# Assigned task
Which lines of the data include the string "Choose"? List them all.
:: Data to examine
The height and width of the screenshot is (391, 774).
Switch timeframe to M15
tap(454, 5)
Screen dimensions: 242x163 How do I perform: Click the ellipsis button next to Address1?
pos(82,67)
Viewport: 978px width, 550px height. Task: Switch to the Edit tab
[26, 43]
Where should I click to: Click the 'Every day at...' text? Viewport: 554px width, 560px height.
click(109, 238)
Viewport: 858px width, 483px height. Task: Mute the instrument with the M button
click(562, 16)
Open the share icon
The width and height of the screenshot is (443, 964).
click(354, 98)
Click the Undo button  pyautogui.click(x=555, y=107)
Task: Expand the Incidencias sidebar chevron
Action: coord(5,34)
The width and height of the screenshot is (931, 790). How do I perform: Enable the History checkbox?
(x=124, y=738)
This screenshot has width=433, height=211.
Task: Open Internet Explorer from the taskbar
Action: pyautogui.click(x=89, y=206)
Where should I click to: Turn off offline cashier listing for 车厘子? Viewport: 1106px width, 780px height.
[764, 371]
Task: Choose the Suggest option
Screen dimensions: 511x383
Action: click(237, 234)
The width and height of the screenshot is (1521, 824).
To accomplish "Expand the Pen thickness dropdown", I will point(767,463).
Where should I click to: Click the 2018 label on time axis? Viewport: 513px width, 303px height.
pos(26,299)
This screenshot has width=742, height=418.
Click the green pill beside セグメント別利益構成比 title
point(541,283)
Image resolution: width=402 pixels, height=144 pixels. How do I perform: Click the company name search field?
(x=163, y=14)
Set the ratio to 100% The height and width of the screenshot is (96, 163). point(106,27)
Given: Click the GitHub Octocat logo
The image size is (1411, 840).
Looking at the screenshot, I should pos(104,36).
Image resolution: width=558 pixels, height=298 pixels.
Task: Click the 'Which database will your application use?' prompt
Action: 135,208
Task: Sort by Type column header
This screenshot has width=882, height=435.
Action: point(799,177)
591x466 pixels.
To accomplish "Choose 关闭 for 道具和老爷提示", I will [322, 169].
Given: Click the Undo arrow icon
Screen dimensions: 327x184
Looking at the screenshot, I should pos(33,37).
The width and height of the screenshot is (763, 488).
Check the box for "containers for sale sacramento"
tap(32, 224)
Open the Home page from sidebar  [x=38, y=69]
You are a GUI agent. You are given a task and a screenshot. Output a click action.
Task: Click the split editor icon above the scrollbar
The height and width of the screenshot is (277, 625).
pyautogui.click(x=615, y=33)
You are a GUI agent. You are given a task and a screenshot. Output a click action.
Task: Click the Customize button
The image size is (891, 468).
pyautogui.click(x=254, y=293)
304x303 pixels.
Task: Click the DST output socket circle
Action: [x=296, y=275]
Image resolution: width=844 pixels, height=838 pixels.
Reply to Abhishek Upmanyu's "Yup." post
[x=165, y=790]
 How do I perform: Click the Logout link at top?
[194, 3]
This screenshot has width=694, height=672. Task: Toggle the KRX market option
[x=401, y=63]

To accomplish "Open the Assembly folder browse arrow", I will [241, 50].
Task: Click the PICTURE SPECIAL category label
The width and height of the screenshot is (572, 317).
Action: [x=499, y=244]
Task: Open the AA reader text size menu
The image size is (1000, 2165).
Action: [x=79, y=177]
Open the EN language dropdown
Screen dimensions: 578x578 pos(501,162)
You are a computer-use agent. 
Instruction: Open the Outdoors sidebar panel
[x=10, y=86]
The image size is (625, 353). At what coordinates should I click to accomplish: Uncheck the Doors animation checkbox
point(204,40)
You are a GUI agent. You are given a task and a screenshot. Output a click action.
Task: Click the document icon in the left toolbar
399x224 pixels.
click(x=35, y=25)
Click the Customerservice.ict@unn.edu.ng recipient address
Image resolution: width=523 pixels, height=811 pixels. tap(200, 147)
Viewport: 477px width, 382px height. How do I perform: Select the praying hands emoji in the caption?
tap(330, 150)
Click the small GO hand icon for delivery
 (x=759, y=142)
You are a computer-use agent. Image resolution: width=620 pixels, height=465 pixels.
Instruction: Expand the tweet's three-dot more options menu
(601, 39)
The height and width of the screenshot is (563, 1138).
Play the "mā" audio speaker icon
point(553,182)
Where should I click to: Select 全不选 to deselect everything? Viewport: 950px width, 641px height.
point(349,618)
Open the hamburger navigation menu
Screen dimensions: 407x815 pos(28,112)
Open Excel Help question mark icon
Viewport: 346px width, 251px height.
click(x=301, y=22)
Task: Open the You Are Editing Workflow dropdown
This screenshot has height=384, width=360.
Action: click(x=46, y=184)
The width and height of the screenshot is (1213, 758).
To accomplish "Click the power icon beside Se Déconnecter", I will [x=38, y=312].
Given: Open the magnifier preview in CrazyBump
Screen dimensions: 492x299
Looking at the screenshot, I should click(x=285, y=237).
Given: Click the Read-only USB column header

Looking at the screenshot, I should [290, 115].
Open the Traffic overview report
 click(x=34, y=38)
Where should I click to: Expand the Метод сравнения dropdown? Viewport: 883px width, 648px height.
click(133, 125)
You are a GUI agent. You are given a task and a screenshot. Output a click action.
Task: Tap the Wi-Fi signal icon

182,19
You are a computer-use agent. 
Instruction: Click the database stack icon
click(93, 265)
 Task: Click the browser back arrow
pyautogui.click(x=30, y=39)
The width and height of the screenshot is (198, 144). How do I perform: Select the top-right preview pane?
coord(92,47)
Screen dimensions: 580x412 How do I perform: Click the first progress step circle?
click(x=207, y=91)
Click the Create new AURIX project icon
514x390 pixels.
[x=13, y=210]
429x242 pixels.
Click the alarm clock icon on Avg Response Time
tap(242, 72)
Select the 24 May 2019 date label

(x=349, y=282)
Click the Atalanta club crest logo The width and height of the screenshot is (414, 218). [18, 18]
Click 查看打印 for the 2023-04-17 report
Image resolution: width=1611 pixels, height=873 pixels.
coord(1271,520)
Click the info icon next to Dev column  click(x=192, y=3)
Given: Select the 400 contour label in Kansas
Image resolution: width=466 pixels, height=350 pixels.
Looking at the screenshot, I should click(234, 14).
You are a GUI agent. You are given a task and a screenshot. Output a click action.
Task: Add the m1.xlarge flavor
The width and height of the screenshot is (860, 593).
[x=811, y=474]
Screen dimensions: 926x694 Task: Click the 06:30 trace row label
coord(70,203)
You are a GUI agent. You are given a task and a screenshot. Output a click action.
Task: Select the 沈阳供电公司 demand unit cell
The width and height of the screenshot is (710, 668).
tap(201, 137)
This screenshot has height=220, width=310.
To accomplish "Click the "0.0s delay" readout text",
::::
# Answer space
Task: Choose the Suggest option
To accomplish "Choose 关闭 for 道具和老爷提示", I will [322, 169].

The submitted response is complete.